À quoi tout ça a servi? À revenir aux sources! Excepté qu’ici, au lieu de parler des joies des sorties dans les clubs, il est question du reniement des escapades nocturnes et de la paternité. « On ne s’est pas cassé la tête et on a fait les choses comme avant. Nous avons composé des beats très old school et nous avons envoyé nos maquettes à Delicate Beats (compagnie montréalaise spécialisée en services de productions d’instrumentaux, de mixing, de mastering ou de graphisme). Avec l’aide des frères Jean-Thomas et Louis Cloutier, nous sommes revenus à des arrangements plus contemporains. Oui, c’est un retour aux sources, avec quelque chose de plus rap. Nous sommes indépendants, donc on s’est parfois pété la gueule avant de revenir. La méthode du groupe, c’est l’essai-erreur, tant sur le plan business qu’artistique, » note Truman. Selon lui, cette attitude a non seulement fait la renommée du duo, mais elle a aussi influencé une génération d’artistes hip hop.

 

« On n’est vraiment pas pareils aux autres.
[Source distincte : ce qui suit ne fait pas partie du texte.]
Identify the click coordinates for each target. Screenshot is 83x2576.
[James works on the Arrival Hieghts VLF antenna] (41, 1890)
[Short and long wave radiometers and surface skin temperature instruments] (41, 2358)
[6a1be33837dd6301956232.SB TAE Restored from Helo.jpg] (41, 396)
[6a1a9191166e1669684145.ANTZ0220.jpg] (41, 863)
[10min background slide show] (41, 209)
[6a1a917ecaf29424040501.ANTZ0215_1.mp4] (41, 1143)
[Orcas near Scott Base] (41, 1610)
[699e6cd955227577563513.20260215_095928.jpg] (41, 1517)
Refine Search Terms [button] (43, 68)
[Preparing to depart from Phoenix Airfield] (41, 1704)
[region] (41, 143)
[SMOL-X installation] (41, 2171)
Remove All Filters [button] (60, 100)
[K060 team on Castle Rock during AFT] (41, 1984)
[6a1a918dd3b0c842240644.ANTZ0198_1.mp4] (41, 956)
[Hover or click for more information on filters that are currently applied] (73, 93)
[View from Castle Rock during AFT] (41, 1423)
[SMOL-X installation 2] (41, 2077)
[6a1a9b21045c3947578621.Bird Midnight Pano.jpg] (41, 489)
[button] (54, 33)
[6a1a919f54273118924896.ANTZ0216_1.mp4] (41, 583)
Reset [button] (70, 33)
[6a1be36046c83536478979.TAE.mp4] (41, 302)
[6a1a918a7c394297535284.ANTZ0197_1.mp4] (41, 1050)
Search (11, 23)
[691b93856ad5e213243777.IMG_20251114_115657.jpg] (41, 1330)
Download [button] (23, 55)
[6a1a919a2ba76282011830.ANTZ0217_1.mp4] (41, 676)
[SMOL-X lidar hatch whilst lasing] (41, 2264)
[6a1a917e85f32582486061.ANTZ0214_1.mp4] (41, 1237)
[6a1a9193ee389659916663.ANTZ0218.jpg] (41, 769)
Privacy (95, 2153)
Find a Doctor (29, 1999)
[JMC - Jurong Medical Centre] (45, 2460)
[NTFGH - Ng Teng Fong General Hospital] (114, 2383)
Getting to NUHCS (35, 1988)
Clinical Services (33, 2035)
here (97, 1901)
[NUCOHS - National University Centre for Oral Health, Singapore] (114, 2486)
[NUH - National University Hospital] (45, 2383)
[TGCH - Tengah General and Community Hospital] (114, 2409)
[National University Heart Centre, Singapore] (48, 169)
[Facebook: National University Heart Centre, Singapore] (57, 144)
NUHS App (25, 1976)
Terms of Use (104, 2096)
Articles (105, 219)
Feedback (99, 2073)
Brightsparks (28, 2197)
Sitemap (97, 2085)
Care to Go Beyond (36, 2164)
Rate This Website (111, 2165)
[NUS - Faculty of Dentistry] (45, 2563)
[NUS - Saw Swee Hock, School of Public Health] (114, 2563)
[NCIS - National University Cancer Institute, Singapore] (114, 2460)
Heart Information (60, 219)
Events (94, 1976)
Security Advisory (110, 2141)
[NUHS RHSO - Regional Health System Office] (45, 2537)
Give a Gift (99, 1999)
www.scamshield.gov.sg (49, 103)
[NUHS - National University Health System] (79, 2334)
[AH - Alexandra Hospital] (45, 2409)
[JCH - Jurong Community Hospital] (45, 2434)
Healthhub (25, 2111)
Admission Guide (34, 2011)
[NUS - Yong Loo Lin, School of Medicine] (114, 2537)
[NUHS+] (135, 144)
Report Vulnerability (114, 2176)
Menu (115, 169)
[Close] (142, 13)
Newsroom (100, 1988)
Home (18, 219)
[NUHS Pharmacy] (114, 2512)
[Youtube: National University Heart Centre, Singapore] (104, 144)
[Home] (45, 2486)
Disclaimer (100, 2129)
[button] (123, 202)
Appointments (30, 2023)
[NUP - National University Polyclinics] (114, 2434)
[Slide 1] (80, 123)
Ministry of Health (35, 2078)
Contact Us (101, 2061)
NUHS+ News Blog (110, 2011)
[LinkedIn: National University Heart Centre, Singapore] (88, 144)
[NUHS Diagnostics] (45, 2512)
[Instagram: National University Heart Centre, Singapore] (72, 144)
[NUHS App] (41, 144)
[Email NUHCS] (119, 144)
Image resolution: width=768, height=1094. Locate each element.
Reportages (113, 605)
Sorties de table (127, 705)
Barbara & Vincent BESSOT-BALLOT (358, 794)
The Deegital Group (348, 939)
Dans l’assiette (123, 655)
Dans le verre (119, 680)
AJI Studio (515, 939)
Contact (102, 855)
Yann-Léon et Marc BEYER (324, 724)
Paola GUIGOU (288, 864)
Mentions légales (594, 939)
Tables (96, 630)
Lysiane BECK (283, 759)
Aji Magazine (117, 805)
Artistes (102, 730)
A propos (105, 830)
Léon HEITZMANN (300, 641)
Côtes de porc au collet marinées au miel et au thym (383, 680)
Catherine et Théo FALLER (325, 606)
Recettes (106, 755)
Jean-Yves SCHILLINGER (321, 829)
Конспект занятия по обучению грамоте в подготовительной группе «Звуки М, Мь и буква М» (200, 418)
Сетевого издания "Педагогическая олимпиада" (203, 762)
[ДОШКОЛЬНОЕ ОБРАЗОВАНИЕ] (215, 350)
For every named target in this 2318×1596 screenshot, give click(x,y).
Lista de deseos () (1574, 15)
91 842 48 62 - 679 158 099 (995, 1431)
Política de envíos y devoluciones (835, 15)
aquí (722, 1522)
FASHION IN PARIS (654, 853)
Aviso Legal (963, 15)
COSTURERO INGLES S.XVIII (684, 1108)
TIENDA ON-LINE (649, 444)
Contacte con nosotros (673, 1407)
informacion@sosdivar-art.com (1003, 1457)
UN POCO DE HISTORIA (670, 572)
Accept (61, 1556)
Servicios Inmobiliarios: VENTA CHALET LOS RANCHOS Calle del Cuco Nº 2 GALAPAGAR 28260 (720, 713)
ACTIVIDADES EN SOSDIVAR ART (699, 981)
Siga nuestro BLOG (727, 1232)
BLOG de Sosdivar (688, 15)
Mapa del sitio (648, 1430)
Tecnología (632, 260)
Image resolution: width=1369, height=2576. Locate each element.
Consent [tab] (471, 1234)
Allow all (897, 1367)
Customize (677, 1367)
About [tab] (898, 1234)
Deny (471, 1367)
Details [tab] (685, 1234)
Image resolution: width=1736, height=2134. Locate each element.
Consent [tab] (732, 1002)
On se tient loin des clichés. Je jouais de la guitare et de la batterie avant de faire du rap. Au début, ce n’était pas à la mode de dire : on ne fait pas que du hip hop, mais nous, on l’a tout le temps crié haut et fort. C’est pour ça que nous avons toujours été différents. Nous avons été parmi les premiers à intégrer de la guitare. Quand on écoute du hip hop aujourd’hui, il y a toujours de la guitare,  » souligne Truman.

 

Même du côté des collaborations, L’Assemblée a décidé d’aller à contre-courant en revenant à une recette plus minimaliste. Une approche qui s’oppose à celle de bien des artistes hip hop qui font constamment appel à une multitude d’invités pour enrichir leur œuvre. Sur Persona non grata, on ne retrouve que les voix de Narkoi et d’Ironik. « On n’a pas tenté d’avoir des invités. Au début, on veut toujours jouer avec des artistes qu’on aime et on l’a fait sur Gars du peuple et sur Encore. On n’a pas tant confiance en ses moyens quand on commence, même si on ne se l’avoue pas. Cet album-ci, on a voulu le faire nous-mêmes. C’est du 100% L’Assemblée. On a fait exactement ce qu’on voulait, avec des sujets ultra personnels. On rap beaucoup au je, avec des textes introspectifs. C’est ça notre marque. On fait ce qu’on est. »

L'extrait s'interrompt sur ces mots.